*WHAT YOU ARE ASKED TO DO:*
A verbatim copy of all the data is required, minus any images.

*DATA PROVIDED:*
────────

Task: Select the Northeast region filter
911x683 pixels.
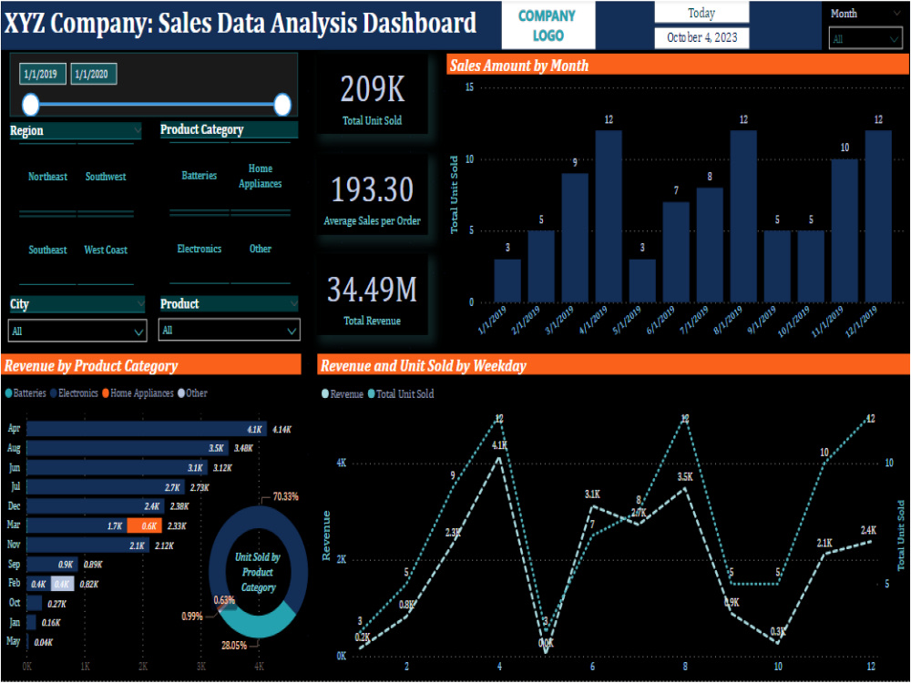Action: tap(46, 177)
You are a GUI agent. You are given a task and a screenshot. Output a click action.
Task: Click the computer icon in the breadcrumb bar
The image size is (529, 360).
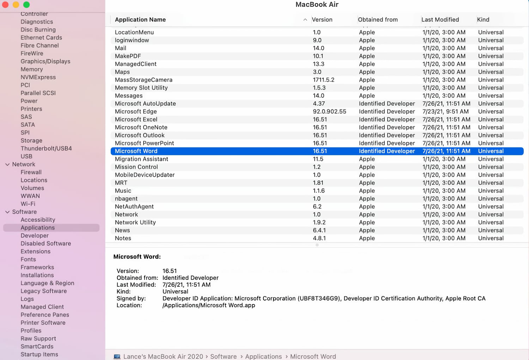tap(117, 356)
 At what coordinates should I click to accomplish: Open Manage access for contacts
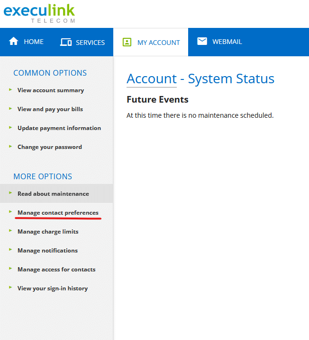coord(56,270)
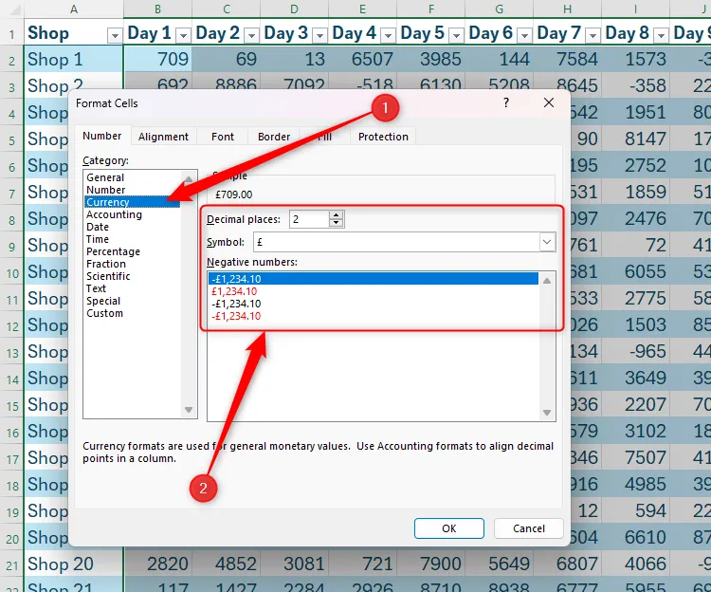Select red -£1,234.10 negative format
The image size is (711, 592).
(236, 316)
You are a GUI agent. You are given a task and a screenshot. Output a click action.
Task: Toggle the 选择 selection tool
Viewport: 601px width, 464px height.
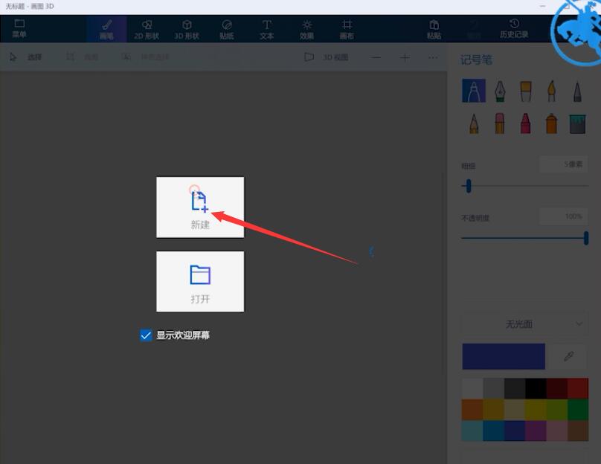28,57
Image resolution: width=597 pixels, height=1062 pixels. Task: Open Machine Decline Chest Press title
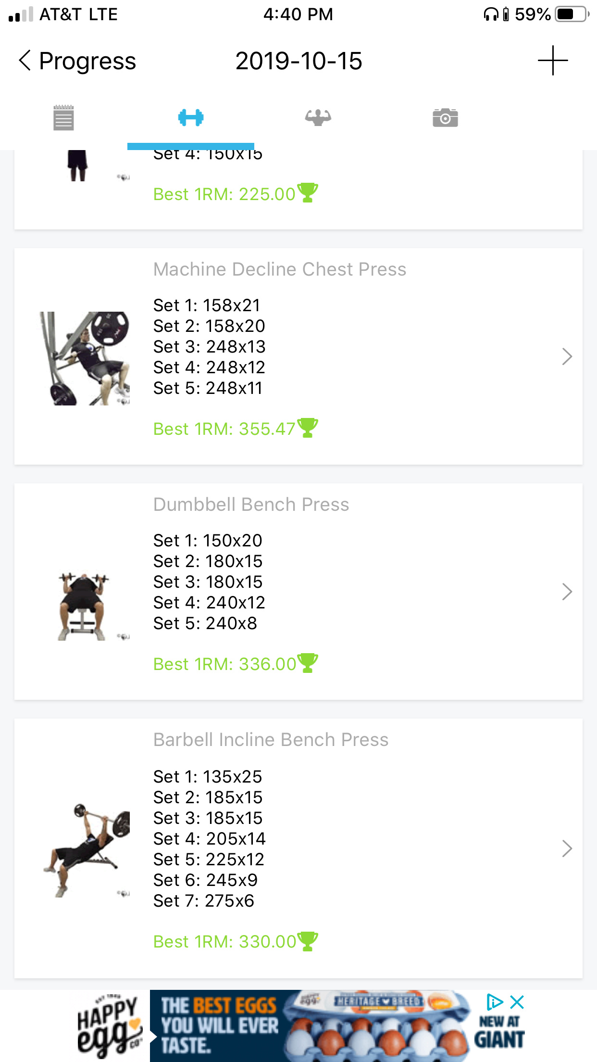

────────

*SOLUTION FOR THIS TASK:*
Task: Select the Northeast region filter
911x683 pixels.
Action: tap(46, 177)
You are a GUI agent. You are given a task and a screenshot. Output a click action.
Task: Click the computer icon in the breadcrumb bar
The image size is (529, 360).
tap(117, 356)
 At what coordinates should I click to accomplish: Open Manage access for contacts
coord(56,270)
Select red -£1,234.10 negative format
The image size is (711, 592).
(236, 316)
You are a GUI agent. You are given a task and a screenshot. Output a click action.
Task: Toggle the 选择 selection tool
Viewport: 601px width, 464px height.
28,57
Image resolution: width=597 pixels, height=1062 pixels. Task: Open Machine Decline Chest Press title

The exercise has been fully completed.